Just because I’m doing a series on Brian Stableford’s Sexual Chemistry doesn’t mean we won’t have a weird story this week.
Review: “The Tenants of Broussac”, Seabury Quinn, 1925.
This is part of Quinn’s long running series centering on Jules de Grandin, an occult detective.
There’s nothing really unexpected in the story or truly weird, but it’s pleasant enough. The most interesting moment is the scene of erotic horror featured on the cover of the Weird Tales it first appeaed in.
The narrator, Dr. Trowbridge, happens to run into his friend de Grandin when he’s vacationing in France. De Grandin invites Trowbridge along to investigate the dreadful circumstances surrounding the chateau de Broussac. Maimed bodies of two of its recent tenants have been found, and one woman was found mad in the estate’s chapels.
The most recent renter is Mr. Bixby, an Oklahoman who became rich after oil was found on his land, his rather noveau riche and annoying wife, and Adrienne their daughter. The place is rented for a year – partly to keep Adrienne away from a local Oklahoma man whom she was engaged to marry but now deemed unworthy by Mrs. Bixby.
A giant snake is spotted by the gameskeeper. Adrienne, who used to write to her fiance regularly, sleeps a lot and has lassitude. After taking the sighting of the snake more seriously than Trowbridge and reading through the chateau’s extensive library, de Grandin asks Trowbridge to examine Adrienne more closely.
Trowbridge finds a curious pattern of spiraling bruises on Adrienne’s body, and she doesn’t know how she got them.
Trowbridge and de Grandin, at the latter’s insistence, go looking for an old grave marker of a Broussac of the 13th century with an odd epitaph that implies he isn’t exactly dead. De Grandin manufactures a metallic comb around a hole in the chapel.
Adrienne feels better. De Grandin, an atheist, goes to get a fabled sword, a saint’s sword. He instructs Adrienne’s to be locked in her room, but her mother inteferes.
(Spoilers ahead)
They follow Adrienne, in a somnolent state, to the chapel where a snake creature wraps around her as she is in a state of sexual ecstasy. So as not to wake her and drive her mad like that other woman, de Grandin chops the giant snake up into 52 places.
De Grandin, returning to Paris with Trowbridge, takes Adrienne away the next morning to meet her fiance who has come over from America.
Then we get, in an adherence to the formats of the detective story, de Grandin’s explanation. De Broussac was a notorious murderer, rapist. and seducer of nuns. His crimes were eventually uncovered along with some of his lieutenants.
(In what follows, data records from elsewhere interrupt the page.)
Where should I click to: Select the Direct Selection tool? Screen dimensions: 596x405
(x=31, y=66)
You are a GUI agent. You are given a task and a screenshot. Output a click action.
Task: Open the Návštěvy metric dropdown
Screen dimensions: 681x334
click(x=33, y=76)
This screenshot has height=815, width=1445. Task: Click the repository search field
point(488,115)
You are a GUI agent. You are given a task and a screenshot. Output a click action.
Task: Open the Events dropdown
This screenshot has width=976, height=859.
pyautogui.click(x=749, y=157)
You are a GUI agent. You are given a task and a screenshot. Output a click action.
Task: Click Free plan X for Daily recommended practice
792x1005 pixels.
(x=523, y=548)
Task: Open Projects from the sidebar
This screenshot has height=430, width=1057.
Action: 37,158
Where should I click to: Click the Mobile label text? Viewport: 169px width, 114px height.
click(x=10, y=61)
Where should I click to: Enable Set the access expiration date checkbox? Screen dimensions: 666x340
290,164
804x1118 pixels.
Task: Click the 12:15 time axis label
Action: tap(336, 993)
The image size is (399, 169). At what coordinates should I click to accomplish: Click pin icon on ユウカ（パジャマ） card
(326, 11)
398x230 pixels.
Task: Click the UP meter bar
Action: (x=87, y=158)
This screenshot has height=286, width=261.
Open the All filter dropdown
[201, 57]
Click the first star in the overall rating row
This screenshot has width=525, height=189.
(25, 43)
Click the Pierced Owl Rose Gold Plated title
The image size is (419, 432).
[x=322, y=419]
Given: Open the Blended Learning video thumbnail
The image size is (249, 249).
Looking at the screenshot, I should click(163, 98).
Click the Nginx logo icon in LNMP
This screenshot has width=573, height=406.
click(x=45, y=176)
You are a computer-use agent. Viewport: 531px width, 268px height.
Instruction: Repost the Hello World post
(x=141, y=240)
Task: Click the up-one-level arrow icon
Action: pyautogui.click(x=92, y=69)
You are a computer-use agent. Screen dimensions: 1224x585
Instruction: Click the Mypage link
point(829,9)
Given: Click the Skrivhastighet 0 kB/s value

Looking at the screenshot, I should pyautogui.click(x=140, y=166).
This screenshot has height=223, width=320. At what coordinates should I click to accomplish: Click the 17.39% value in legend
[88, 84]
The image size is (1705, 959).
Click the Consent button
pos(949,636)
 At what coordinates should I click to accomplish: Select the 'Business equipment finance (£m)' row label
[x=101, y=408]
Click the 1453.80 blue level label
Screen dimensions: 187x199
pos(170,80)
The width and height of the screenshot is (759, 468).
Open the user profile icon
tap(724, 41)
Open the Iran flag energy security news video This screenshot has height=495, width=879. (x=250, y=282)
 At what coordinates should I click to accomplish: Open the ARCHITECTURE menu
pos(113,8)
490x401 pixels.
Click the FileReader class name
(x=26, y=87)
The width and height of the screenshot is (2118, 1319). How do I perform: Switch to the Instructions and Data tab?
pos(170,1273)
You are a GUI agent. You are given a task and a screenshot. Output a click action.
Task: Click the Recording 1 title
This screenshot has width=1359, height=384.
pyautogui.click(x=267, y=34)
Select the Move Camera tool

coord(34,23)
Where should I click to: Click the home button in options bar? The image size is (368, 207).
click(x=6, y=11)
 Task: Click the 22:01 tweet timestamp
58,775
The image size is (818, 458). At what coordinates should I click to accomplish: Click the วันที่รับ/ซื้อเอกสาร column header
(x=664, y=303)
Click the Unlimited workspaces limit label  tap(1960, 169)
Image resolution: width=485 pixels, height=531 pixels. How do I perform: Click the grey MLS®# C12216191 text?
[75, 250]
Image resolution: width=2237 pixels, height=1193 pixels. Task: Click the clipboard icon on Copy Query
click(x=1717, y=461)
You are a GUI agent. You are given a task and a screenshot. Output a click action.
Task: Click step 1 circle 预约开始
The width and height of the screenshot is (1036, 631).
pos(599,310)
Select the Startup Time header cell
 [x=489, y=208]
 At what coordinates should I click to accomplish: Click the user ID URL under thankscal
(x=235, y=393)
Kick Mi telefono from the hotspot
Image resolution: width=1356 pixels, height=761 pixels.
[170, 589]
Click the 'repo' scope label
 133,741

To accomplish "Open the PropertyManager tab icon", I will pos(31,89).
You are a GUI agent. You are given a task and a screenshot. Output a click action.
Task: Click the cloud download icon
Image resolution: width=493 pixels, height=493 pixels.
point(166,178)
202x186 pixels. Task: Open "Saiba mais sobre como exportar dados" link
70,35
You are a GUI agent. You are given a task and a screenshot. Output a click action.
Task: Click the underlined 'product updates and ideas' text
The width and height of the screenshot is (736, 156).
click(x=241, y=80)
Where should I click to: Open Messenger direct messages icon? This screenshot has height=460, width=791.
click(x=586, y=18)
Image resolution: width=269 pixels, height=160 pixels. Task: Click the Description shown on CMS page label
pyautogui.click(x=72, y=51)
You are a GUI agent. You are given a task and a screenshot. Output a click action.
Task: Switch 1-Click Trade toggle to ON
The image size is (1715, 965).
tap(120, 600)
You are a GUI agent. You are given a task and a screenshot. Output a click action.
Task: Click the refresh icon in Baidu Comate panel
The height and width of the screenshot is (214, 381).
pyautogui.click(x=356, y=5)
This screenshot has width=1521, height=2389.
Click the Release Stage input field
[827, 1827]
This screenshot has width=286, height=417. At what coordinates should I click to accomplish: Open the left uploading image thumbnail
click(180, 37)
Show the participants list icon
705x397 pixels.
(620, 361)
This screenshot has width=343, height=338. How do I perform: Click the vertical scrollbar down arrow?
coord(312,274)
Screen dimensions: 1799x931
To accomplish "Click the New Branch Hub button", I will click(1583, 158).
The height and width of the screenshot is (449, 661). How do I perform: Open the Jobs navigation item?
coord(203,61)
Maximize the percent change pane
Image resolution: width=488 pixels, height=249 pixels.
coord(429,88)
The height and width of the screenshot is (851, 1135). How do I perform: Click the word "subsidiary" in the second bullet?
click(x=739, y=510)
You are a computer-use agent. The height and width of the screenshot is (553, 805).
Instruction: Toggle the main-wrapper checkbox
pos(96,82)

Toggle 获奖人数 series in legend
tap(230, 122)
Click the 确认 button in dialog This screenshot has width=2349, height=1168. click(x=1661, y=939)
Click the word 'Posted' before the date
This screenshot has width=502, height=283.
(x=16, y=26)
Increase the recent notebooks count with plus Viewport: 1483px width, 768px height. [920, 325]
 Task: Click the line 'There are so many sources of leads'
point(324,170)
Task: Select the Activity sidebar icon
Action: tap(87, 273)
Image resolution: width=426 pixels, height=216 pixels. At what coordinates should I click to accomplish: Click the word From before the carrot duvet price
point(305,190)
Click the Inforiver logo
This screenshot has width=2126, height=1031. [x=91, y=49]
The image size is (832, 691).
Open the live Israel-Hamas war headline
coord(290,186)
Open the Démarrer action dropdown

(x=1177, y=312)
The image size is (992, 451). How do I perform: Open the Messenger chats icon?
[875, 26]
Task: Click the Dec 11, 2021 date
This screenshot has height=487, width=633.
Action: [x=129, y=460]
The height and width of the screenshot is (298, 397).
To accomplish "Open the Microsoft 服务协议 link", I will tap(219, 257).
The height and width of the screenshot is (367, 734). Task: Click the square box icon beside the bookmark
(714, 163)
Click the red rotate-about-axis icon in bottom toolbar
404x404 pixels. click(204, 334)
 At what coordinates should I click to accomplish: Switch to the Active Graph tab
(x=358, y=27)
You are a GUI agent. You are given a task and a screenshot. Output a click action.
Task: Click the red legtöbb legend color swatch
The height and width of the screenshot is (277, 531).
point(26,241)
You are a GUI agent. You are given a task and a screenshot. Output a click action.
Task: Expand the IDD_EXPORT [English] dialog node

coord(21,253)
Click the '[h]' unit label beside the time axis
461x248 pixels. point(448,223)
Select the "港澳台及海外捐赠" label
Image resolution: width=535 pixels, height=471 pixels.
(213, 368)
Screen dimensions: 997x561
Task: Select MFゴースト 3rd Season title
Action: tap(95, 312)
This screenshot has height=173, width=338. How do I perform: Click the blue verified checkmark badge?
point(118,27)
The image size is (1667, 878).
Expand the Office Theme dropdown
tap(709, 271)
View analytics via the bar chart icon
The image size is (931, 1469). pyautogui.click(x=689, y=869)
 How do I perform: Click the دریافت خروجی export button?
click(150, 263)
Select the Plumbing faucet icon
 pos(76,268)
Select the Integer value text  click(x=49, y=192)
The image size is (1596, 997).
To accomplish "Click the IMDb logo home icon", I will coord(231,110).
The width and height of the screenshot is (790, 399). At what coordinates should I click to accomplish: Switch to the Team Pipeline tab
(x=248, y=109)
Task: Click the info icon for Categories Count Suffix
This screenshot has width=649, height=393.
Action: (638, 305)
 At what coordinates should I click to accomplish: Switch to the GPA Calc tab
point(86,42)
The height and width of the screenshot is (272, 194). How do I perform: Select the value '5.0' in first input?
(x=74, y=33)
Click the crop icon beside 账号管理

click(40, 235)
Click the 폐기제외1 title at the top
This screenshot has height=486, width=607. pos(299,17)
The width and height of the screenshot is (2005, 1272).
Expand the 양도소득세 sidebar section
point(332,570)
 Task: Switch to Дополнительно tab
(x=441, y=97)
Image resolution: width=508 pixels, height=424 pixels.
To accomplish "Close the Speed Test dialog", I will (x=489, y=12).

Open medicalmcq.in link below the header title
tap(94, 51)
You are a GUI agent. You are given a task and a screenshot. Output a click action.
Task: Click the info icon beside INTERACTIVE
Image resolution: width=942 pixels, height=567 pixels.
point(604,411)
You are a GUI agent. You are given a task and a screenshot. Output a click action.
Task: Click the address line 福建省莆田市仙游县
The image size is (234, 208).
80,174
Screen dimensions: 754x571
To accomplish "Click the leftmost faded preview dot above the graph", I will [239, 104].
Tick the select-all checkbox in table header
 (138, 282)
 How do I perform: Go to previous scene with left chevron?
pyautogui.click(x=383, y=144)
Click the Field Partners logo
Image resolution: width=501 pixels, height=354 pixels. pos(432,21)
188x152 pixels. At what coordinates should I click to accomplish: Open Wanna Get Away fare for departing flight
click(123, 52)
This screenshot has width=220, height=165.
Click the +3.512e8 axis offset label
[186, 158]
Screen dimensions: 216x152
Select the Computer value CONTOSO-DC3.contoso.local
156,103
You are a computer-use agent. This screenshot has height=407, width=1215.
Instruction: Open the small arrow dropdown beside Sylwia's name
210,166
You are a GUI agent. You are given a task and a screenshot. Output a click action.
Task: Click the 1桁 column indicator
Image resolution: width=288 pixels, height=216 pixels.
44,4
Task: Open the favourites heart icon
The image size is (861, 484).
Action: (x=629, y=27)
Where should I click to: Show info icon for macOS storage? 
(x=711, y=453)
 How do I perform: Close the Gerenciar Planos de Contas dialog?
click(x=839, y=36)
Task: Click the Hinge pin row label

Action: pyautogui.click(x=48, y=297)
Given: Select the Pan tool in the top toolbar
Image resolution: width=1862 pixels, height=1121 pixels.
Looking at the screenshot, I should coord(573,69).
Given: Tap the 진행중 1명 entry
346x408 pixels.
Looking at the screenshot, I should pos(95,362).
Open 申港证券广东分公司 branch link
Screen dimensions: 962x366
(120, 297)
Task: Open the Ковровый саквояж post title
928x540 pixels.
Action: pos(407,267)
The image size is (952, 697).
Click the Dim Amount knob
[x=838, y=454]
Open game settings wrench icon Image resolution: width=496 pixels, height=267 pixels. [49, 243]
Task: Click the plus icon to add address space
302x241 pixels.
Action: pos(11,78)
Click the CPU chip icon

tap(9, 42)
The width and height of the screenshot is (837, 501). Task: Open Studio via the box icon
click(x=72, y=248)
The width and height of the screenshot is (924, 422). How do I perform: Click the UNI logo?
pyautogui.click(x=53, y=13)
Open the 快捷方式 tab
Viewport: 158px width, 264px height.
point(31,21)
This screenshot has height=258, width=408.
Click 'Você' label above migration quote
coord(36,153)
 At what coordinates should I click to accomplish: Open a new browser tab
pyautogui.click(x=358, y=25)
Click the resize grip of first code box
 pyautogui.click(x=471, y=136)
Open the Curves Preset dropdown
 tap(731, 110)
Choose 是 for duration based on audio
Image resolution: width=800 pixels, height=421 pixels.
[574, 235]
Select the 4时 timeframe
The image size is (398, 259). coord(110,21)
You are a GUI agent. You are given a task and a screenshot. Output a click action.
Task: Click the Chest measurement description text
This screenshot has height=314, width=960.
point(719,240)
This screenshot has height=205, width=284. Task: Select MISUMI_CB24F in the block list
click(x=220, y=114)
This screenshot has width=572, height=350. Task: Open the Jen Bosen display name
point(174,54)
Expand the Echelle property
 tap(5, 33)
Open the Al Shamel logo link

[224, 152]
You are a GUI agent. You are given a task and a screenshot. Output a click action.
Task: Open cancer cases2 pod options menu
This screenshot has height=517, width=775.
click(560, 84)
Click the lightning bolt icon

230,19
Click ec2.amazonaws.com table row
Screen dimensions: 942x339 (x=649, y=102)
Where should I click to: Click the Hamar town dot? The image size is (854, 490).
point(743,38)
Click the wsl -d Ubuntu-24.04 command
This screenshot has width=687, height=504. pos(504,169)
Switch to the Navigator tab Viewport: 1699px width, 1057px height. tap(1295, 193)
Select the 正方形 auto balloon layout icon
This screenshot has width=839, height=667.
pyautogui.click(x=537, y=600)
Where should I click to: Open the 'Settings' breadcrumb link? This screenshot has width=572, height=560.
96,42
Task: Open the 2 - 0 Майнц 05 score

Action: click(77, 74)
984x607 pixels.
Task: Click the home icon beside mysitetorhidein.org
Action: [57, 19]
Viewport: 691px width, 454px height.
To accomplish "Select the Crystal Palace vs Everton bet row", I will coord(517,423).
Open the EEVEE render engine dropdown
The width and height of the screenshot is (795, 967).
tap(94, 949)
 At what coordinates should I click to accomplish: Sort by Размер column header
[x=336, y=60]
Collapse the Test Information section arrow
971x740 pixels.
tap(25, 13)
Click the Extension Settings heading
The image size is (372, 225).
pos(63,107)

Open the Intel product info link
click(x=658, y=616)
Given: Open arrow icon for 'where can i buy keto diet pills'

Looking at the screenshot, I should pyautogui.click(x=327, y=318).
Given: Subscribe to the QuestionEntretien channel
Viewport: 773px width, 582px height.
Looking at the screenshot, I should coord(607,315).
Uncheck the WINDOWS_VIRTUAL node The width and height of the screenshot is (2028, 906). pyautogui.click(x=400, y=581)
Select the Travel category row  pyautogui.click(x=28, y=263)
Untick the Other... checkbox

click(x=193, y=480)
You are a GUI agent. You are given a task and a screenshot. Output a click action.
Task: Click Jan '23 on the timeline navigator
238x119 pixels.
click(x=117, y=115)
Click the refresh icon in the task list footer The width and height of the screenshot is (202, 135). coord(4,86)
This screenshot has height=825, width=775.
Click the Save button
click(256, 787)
They confessed and repented. De Broussac didn’t (he was also an atheist) and was burned at the stake. Before being burned, he taunted a local abbess about her charges that he killed or raped. She cursed him with the prediction he would become a snake until some “good man and true” should cleave him into 52 pieces. From his ashes, a small snake of gold and green emerged. Year after year, such a snake was sighted, growing bigger each year, eventually big enough to threaten people and account for disappearances and mutilations.(The imprudence of that abbess seems to have created this whole problem, but that is uncommented on.)
Yeah, I’ve never understood why someone “good” would curse a dying evil person and thus allow them to perpetuate even more evil for years upon years.
The guy is burning at the stake for goodness sake. He’s going to his final judgement and “you” suddenly give him an out?